- Education: American University University of the District of Columbia Georgetown University School of Medicine
- Occupation: Physician

= Adriane Fugh-Berman =

American medical researcher

Adriane Fugh-Berman is a professor in the department of pharmacology and physiology, and in the department of family medicine, at Georgetown University Medical Center. She is also the director of PharmedOut, a Georgetown University Medical Center project that promotes rational prescribing and researches the effects of pharmaceutical and medical device industry marketing on prescribing behavior and therapeutic choices. Additionally, she is the co-director of the M.S. in Health and the Public Interest Program at the Georgetown University Graduate School of Arts & Sciences.

==Education==
Fugh-Berman graduated from American University with a B.A. in Literature and Environmental Studies and received a B.S. from the University of the District of Columbia. She received her M.D. from Georgetown University School of Medicine, after which she completed an internship in family medicine at Montefiore Medical Center.

==Career==
Prior to joining Georgetown, Fugh-Berman worked as a medical officer at the National Institute for Child Health and Human Development, and with the Reproductive Toxicology Center. Fugh-Berman appeared on Netflix documentary "The Bleeding Edge", which highlights the dangers for patients of rushed technological changes in the medical devices field. A clip of her was featured on John Oliver's "Medical Devices" episode on HBO. Dr. Fugh-Berman is a professor at Georgetown University School of Medicine, where she also leads the PharmedOUT program.

Dr. Fugh-Berman is a paid expert witness on behalf of plaintiffs in litigation regarding pharmaceutical and medical device marketing practices.

==Research==
Fugh-Berman has published numerous studies regarding the relationship between physicians and the pharmaceutical industry, off-label promotion, ghostwritten articles, and invented diseases.

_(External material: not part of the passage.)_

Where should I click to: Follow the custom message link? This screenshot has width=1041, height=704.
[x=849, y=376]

Dr. Fugh-Berman collaborates with Dr. Susan Wood at the George Washington University Milken Institute School of Public Health and the Washington DC Department of Health on the DC Center for Rational Prescribing, which provides free, industry-free continuing medical education and resources to physicians, physician assistants, nurses, and pharmacists.

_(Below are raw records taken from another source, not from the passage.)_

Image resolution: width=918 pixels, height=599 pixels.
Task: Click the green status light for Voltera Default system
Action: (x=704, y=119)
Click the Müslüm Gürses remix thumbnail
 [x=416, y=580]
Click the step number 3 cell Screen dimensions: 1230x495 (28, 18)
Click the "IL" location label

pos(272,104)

Dr. Fugh-Berman is also an expert on botanical medicine and dietary supplements and directs Georgetown's Urban Herbs project, which maintains ecological gardens on campus that intermix edible, medicinal, and ornamental plants. She is the author of a clinical textbook, The 5-Minute Herb and Dietary Supplement Consult.

Dr. Fugh-Berman had a career as a medical officer in the Contraception and Reproductive Health Branch at the National Institute for Child Health and Human Development. She also worked at the Reproductive Toxicology Center, a non-profit, and played a role in editing an award-winning newsletter emphasized on Women's Health Education.

===Opioid crisis===

Georgetown University Medical Center professor, Fugh-Berman, served as a paid expert witness in the lawsuit filed in 2017 by the State of Oklahoma against 13 major pharmaceutical companies for "damages linked to the opioid crisis. According to the original 2017 petition, Oklahoma said the sale of Oxycontin, by its manufacturer, Purdue Pharma, from 1996 to 2009, rose from $48 million to $3 billion. According to a March 26, 2019 PBS News article, Fugh-Berman who works out of the University's Department of Pharmacology and Physiology, said that over time, "industry-generated narrative [became] conventional wisdom". PBS News wrote that "these deadly consequences didn't happen overnight". Fugh-Berman said that the industry used "pervasive marketing tactics" to "influence conversations" between "patients", "doctors, medical school students and instructors". The article said that "One tactic that opioid manufacturers used to protect sales was the rebranding of substance use disorder as pseudo addiction — that patients who took opioid medication and later developed symptoms of addiction should be treated with more opioids. According to the PBS News March 2019 article, "while fewer doctors are writing opioid prescriptions" than they did prior to the mid-2010s, Fugh-Berman said that "it is nowhere near a reasonable level." PBS said that even in 2019, "opioid marketing continues to lead doctors to guide patients toward the drugs."

==Views==
Fugh-Berman has been critical of multiple popular pharmaceutical drugs and treatments, including testosterone replacement therapy and flibanserin. She has also criticized how the numerical values used to diagnose diabetes and high cholesterol have been lowered over time, and has criticized Eli Lilly for allegedly inventing premenstrual dysphoric disorder to sell its drug Sarafem.

==Personal==
Fugh-Berman's mother Aline Fugh Berman (傅曖泠) was the eldest sister of former U.S. Army Major General John Fugh, who was married to Connie Chung's elder sister June. Aline's younger sister, artist Dora Fugh Lee (傅鐸若), is the mother of Shanghai-based attorney and property developer Handel Lee.